REQUIRED ACTION:
The data must be transcribed exactly, with no line missing.

DATA SUPPLIED:
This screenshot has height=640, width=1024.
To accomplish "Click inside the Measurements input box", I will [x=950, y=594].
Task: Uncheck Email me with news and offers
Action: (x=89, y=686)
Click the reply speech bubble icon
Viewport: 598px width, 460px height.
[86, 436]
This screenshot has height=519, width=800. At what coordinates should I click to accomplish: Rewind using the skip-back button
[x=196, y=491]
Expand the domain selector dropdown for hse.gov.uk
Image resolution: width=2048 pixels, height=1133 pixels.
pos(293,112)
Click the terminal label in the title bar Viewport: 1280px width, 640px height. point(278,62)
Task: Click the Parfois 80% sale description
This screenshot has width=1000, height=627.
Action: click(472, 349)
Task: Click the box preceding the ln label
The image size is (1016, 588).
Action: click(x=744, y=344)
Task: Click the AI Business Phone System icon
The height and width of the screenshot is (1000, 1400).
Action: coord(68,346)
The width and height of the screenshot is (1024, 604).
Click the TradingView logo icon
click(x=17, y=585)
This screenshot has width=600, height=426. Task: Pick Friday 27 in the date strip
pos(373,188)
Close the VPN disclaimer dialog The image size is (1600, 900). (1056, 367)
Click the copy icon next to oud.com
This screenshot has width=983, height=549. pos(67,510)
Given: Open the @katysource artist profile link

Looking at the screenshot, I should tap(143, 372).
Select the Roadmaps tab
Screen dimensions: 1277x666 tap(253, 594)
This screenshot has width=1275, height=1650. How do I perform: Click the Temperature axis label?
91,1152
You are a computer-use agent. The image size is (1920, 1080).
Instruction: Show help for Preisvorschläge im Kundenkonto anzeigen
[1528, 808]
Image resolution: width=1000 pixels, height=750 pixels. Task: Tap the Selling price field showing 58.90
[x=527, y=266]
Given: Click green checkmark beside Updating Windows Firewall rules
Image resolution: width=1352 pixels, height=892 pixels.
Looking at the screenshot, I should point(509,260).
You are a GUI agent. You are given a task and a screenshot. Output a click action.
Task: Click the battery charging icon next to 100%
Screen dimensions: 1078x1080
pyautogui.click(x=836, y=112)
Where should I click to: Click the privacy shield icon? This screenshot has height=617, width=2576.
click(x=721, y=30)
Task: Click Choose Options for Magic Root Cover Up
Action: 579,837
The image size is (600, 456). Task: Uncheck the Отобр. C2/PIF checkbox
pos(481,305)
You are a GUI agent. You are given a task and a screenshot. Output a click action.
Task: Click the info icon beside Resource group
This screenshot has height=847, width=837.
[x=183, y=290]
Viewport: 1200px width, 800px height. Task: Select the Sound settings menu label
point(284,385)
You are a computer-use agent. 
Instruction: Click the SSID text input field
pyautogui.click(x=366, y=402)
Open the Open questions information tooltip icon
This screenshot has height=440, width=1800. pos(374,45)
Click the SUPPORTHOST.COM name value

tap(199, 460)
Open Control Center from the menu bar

ANSWER AREA:
This screenshot has height=640, width=1024.
To accomplish "Click inside the Measurements input box", I will [x=950, y=594].
Task: Uncheck Email me with news and offers
Action: (x=89, y=686)
Click the reply speech bubble icon
Viewport: 598px width, 460px height.
[86, 436]
This screenshot has height=519, width=800. At what coordinates should I click to accomplish: Rewind using the skip-back button
[x=196, y=491]
Expand the domain selector dropdown for hse.gov.uk
Image resolution: width=2048 pixels, height=1133 pixels.
pos(293,112)
Click the terminal label in the title bar Viewport: 1280px width, 640px height. point(278,62)
Task: Click the Parfois 80% sale description
This screenshot has width=1000, height=627.
Action: click(472, 349)
Task: Click the box preceding the ln label
The image size is (1016, 588).
Action: click(x=744, y=344)
Task: Click the AI Business Phone System icon
The height and width of the screenshot is (1000, 1400).
Action: coord(68,346)
The width and height of the screenshot is (1024, 604).
Click the TradingView logo icon
click(x=17, y=585)
This screenshot has width=600, height=426. Task: Pick Friday 27 in the date strip
pos(373,188)
Close the VPN disclaimer dialog The image size is (1600, 900). (1056, 367)
Click the copy icon next to oud.com
This screenshot has width=983, height=549. pos(67,510)
Given: Open the @katysource artist profile link

Looking at the screenshot, I should tap(143, 372).
Select the Roadmaps tab
Screen dimensions: 1277x666 tap(253, 594)
This screenshot has width=1275, height=1650. How do I perform: Click the Temperature axis label?
91,1152
You are a computer-use agent. The image size is (1920, 1080).
Instruction: Show help for Preisvorschläge im Kundenkonto anzeigen
[1528, 808]
Image resolution: width=1000 pixels, height=750 pixels. Task: Tap the Selling price field showing 58.90
[x=527, y=266]
Given: Click green checkmark beside Updating Windows Firewall rules
Image resolution: width=1352 pixels, height=892 pixels.
Looking at the screenshot, I should point(509,260).
You are a GUI agent. You are given a task and a screenshot. Output a click action.
Task: Click the battery charging icon next to 100%
Screen dimensions: 1078x1080
pyautogui.click(x=836, y=112)
Where should I click to: Click the privacy shield icon? This screenshot has height=617, width=2576.
click(x=721, y=30)
Task: Click Choose Options for Magic Root Cover Up
Action: 579,837
The image size is (600, 456). Task: Uncheck the Отобр. C2/PIF checkbox
pos(481,305)
You are a GUI agent. You are given a task and a screenshot. Output a click action.
Task: Click the info icon beside Resource group
This screenshot has height=847, width=837.
[x=183, y=290]
Viewport: 1200px width, 800px height. Task: Select the Sound settings menu label
point(284,385)
You are a computer-use agent. 
Instruction: Click the SSID text input field
pyautogui.click(x=366, y=402)
Open the Open questions information tooltip icon
This screenshot has height=440, width=1800. pos(374,45)
Click the SUPPORTHOST.COM name value

tap(199, 460)
Open Control Center from the menu bar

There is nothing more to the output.